### SOURCE MATERIAL
BEGIN

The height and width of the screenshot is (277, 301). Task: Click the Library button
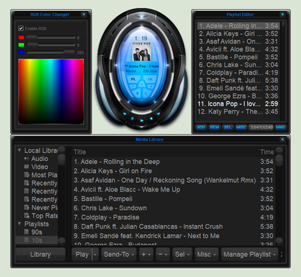(40, 254)
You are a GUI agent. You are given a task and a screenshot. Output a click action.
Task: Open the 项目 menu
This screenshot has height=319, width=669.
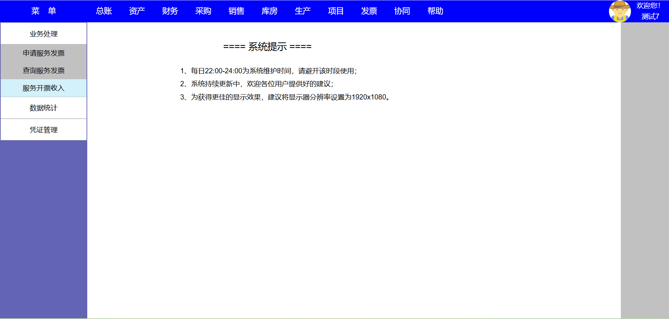click(x=336, y=11)
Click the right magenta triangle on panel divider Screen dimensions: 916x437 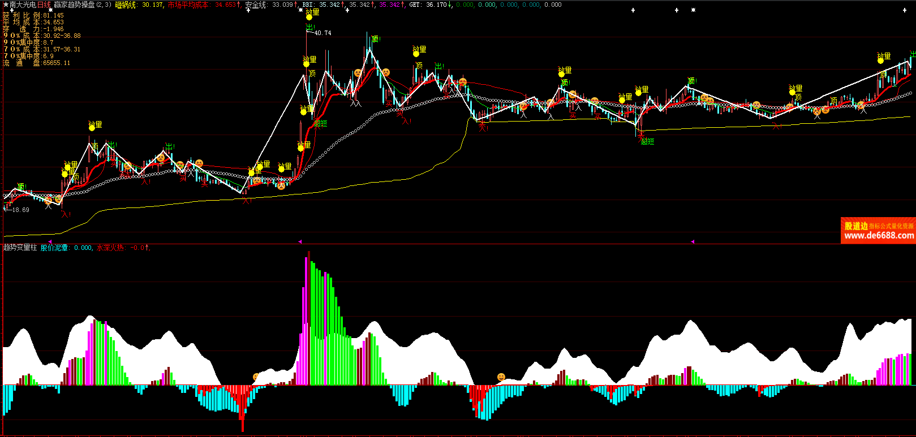point(693,241)
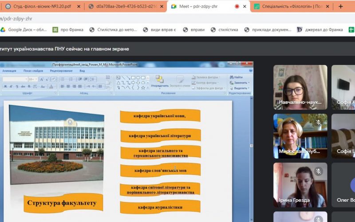355x222 pixels.
Task: Click the Упорядочить arrange icon
Action: [159, 81]
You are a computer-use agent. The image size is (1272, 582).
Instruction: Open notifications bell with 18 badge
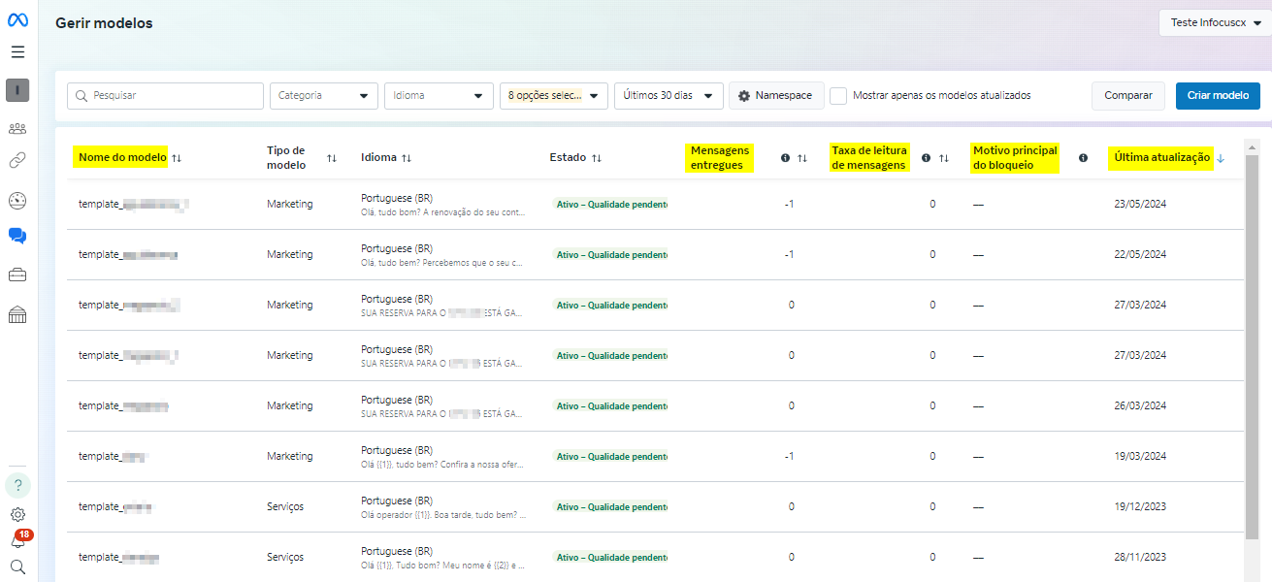pos(17,540)
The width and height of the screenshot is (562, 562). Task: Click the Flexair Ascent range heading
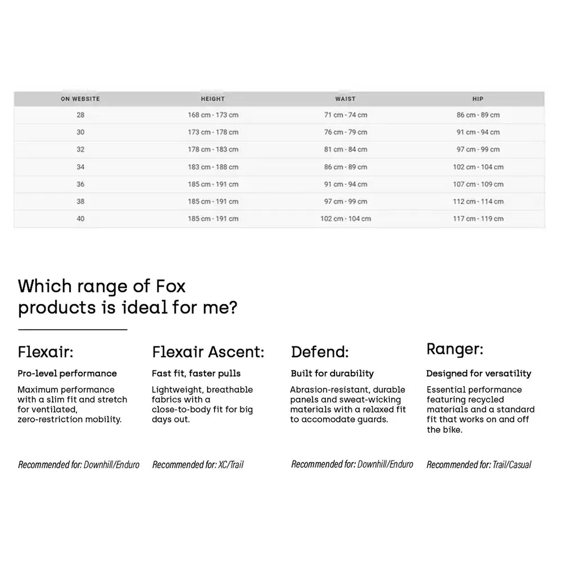pyautogui.click(x=209, y=352)
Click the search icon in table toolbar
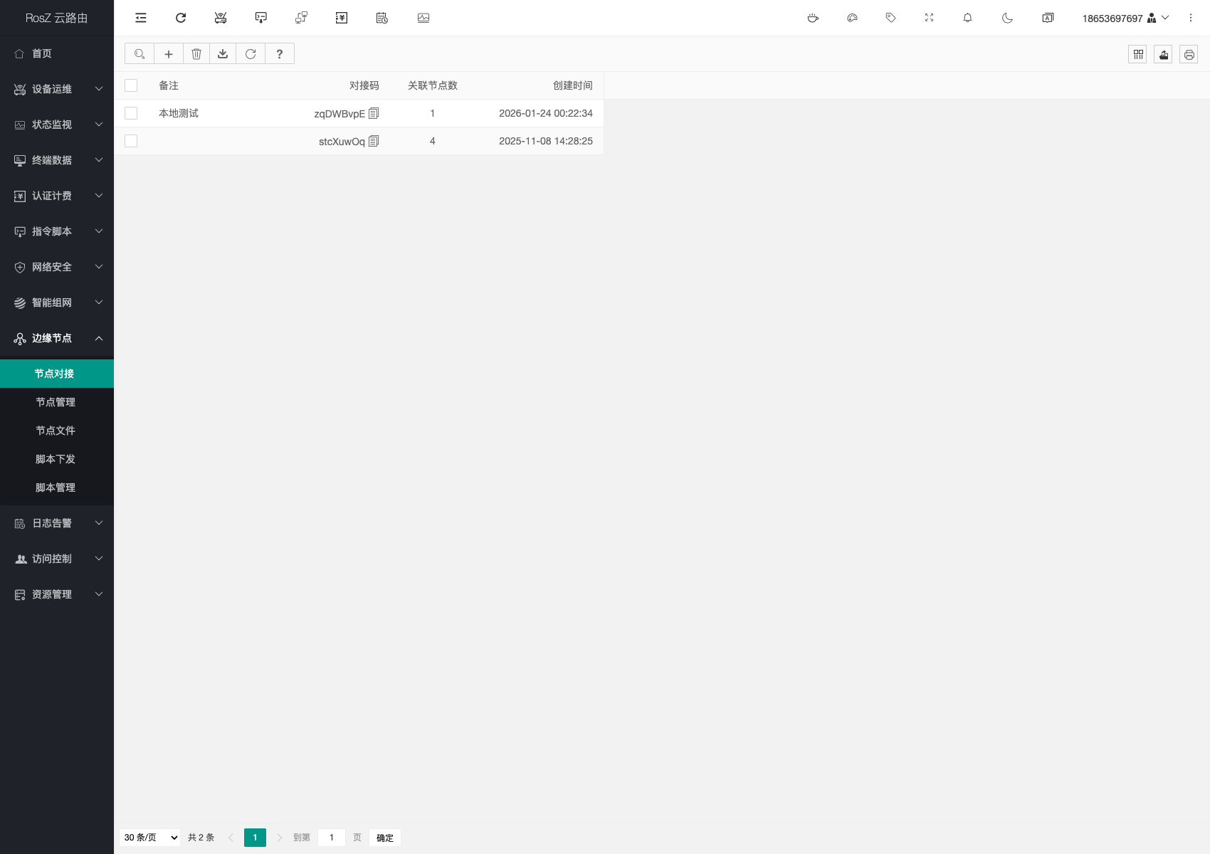 pyautogui.click(x=140, y=54)
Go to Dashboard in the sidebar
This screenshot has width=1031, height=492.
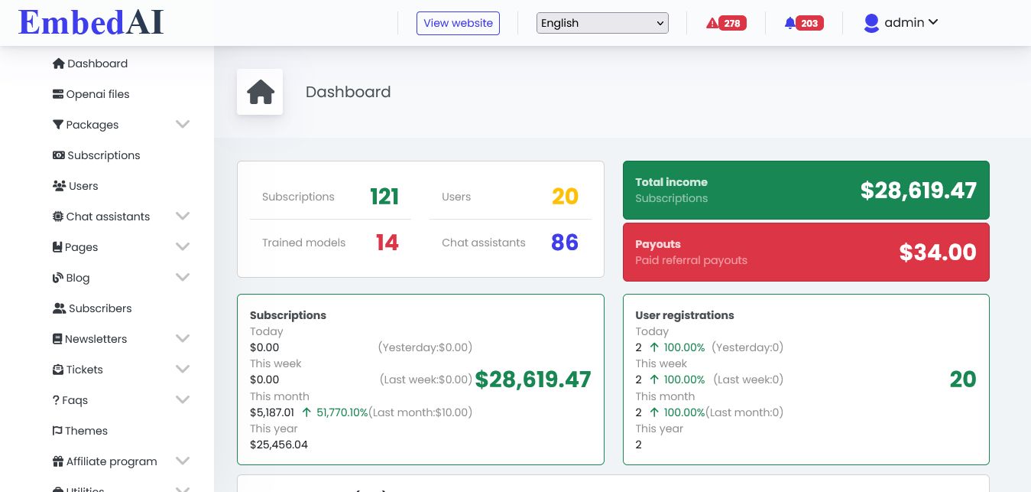click(x=96, y=64)
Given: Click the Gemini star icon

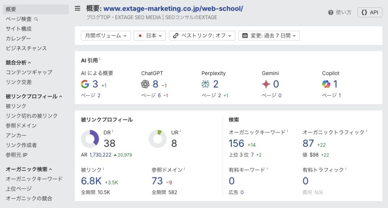Looking at the screenshot, I should tap(266, 84).
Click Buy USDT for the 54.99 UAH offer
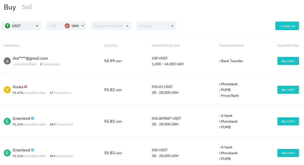304x165 pixels. coord(288,61)
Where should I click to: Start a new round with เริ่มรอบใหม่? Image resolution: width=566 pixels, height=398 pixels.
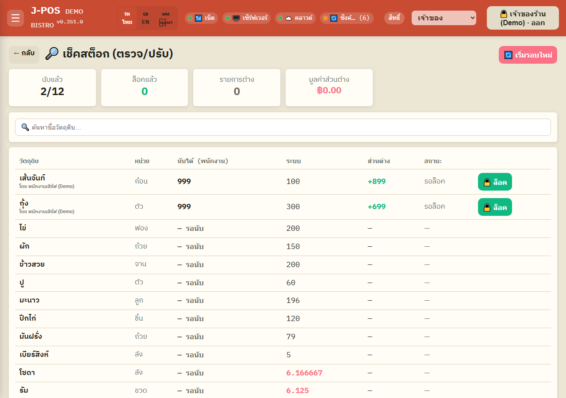coord(528,55)
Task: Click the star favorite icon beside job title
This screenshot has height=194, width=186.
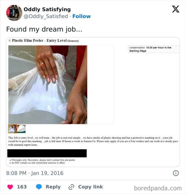Action: tap(10, 41)
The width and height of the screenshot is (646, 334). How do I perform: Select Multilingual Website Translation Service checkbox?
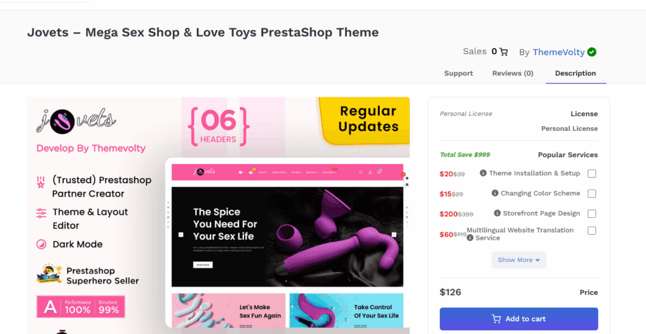coord(592,230)
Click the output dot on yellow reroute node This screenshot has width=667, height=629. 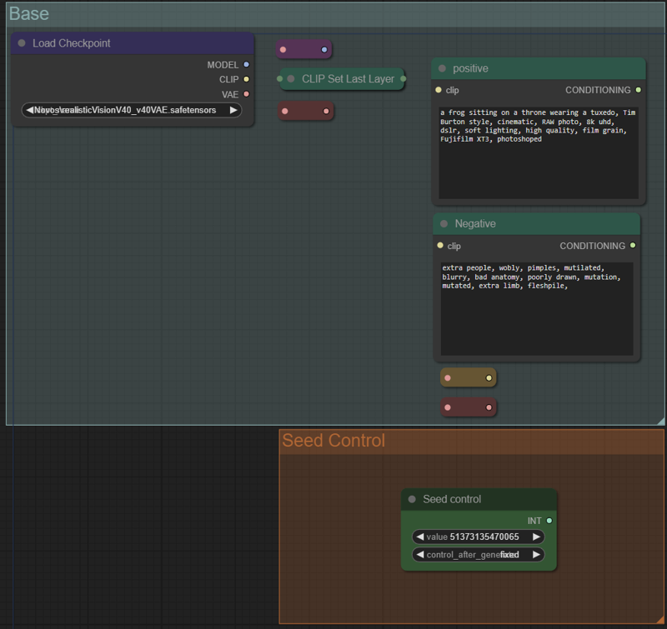point(489,378)
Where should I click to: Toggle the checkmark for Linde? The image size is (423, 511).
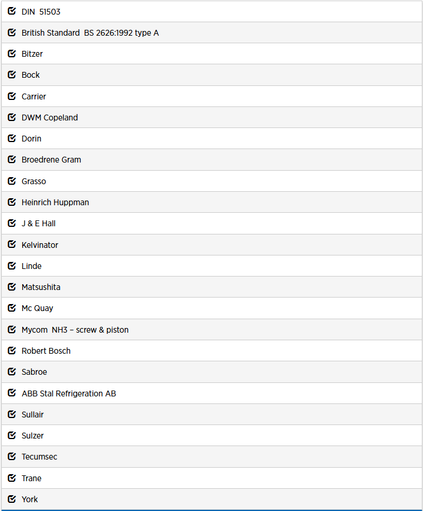pyautogui.click(x=12, y=265)
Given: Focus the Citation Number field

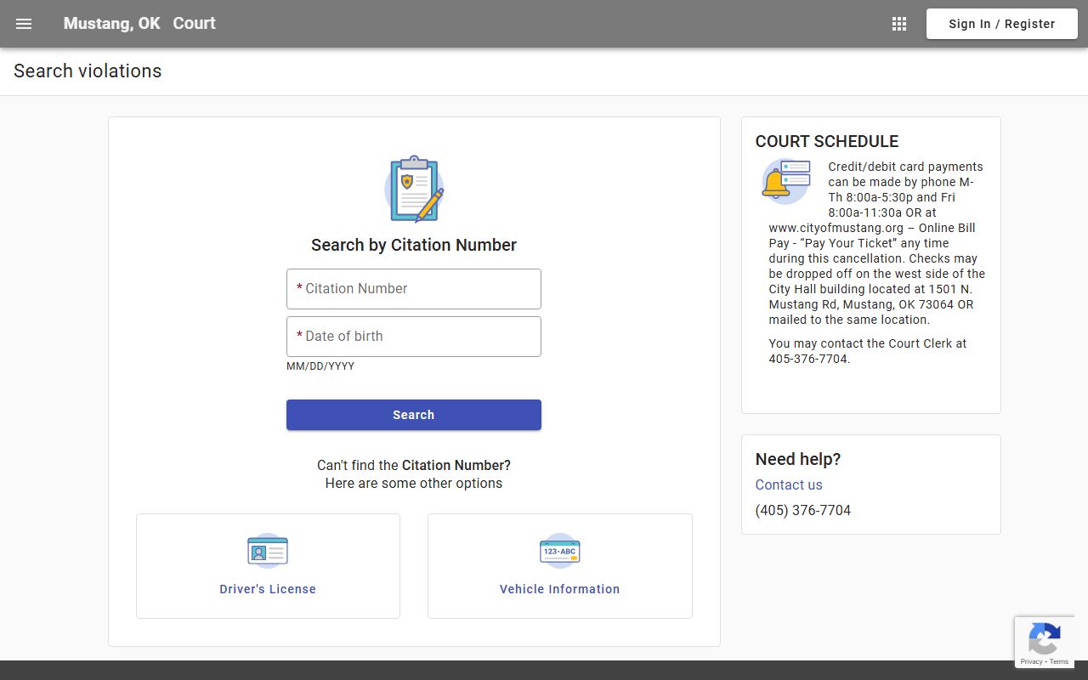Looking at the screenshot, I should [x=414, y=289].
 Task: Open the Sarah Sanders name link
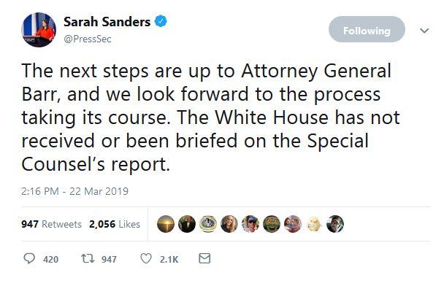(x=107, y=22)
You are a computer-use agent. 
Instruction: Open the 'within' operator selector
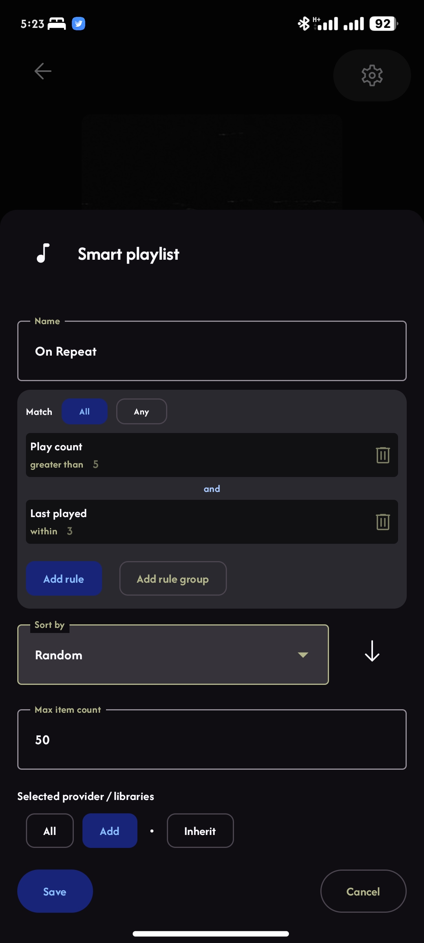click(44, 531)
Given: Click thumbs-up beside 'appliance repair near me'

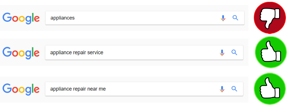Looking at the screenshot, I should point(271,89).
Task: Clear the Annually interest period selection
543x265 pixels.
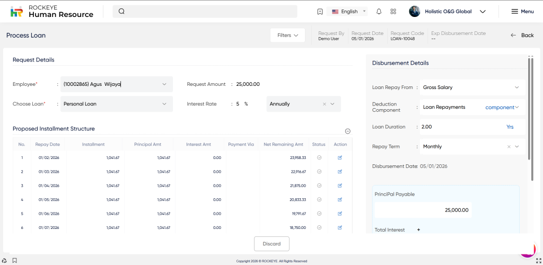Action: point(325,104)
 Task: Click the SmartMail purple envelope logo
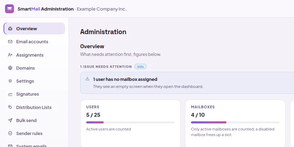[x=9, y=9]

END

### YOUR INSTRUCTIONS
The answer consists of every line above in which the word "computer" occurs.

### COMPLETED TASK
You are a computer-use agent. The image size is (1272, 582).
You are a computer-use agent. 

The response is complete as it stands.